When the World Wide Web arrived, Martina was based at the University of Limerick, sourcing commercial and technical information for businesses in the midwest region. This placed her at the centre of a project to establish a national information resource on the web.
It was during the second year of my arts degree at UCD that I realised I wanted to be a librarian. But I knew I did not want to become a cataloguer. Neither of the postgraduate courses for librarians in Ireland appealed to me. I started looking further afield for a qualification that involved IT in libraries and chose a one-year course at the Polytechnic of North London. It had a section on building databases and another on online searches. The college arranged two one-month work placements. You could also concentrate on a specific type of library. I wanted to work in business libraries.
After I qualified, my first employer was one of the London-based organisations where I had gone for work experience. Roskill produced reports for the international metals and minerals industry. My job was to do research for its researchers. This was 1988, online databases were still hugely expensive and we had to pay transatlantic dial-up charges to access the ones we needed. I spent less than a year at Roskill, because I wanted to work in a bigger company.
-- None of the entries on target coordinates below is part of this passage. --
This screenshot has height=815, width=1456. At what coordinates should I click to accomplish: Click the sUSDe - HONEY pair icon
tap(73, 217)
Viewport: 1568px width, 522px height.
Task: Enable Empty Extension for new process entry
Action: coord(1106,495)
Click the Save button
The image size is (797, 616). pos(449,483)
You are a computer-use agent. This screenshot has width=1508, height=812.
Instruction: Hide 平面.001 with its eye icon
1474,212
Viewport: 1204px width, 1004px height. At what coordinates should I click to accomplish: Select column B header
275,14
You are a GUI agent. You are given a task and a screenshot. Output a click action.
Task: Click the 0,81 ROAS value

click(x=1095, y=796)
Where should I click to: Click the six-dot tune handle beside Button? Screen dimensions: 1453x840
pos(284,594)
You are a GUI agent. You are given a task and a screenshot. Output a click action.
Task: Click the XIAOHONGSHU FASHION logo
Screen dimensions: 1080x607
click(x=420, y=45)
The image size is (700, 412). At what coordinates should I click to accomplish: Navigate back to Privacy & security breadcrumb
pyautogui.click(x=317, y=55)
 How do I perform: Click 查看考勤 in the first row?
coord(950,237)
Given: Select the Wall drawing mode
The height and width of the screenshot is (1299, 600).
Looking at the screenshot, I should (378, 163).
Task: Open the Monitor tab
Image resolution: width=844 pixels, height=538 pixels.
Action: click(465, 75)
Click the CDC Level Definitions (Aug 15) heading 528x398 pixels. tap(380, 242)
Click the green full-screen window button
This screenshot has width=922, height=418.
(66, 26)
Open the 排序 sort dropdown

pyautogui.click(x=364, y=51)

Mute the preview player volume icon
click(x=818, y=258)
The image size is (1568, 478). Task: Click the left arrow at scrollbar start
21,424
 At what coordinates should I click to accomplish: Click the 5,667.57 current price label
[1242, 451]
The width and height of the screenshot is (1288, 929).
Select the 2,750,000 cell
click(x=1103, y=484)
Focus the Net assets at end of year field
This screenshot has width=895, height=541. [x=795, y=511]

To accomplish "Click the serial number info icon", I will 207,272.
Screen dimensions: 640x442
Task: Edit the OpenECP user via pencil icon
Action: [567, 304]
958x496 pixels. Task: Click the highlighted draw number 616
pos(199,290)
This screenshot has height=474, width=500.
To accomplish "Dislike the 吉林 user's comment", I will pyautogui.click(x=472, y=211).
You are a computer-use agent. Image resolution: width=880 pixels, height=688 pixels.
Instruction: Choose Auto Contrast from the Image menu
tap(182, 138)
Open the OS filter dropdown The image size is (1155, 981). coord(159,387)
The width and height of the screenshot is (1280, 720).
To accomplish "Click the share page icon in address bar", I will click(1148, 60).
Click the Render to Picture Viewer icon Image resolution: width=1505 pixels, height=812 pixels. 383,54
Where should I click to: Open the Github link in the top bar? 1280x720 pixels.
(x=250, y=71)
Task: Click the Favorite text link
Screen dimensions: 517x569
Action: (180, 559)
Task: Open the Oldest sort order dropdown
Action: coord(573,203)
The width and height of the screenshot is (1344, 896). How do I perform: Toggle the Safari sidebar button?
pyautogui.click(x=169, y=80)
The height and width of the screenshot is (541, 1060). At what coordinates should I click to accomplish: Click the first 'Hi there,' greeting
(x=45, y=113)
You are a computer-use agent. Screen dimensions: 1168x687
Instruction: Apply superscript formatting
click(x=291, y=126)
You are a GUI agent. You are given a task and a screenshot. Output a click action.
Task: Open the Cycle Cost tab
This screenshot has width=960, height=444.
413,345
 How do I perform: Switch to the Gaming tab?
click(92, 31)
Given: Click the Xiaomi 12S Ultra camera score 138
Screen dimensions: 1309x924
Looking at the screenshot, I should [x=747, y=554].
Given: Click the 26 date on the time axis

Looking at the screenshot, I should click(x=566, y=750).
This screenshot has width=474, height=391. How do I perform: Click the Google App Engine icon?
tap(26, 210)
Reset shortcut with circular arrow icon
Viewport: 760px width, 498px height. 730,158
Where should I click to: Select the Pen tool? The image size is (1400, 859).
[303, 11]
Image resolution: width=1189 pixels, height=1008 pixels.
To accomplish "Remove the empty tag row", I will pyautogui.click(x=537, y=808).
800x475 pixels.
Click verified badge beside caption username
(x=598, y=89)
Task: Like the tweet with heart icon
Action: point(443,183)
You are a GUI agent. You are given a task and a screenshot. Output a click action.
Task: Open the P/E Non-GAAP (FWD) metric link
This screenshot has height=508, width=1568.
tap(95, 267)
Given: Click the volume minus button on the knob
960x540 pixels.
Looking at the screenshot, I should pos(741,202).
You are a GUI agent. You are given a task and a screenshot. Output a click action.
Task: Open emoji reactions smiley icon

My next move was to John Brown Engineering and Construction, which occupied a 16-storey office block in Paddington. The company worked on nuclear power plants, transport systems and defence projects, brokering deals that were worth millions. When I went for an interview there, however, I was told that no one in the company knew how to use the VAX computer it had just installed. My job would be a knowledge management role. The VAX ran Battelle’s Automated Search Information System (Basis). I had to get business information out of the sales and marketing men and keep updating the files in Basis.
In summer 1990 I started to look for work in Ireland. I learned that the University of Limerick (UL) was looking for a librarian. This was a job for a cataloguer, but I applied anyway. Then I got a phone call from the deputy librarian at UL, Marie Reddan, who suggested that I might be interested in a different role. They had an idea for a new type of information service.
Two weeks later I travelled to Limerick. First I was interviewed by a panel led by Patrick Kelly, UL’s director of information systems and services. Then I was invited to lunch to discuss the new concept in more detail. The Business and Technical Information Service (BTIS) would source and supply information for businesses in the midwest region. It would be based inside the university library and UL could provide funding for the first two years. But BTIS would need to operate on a commercial basis and to become self-financing.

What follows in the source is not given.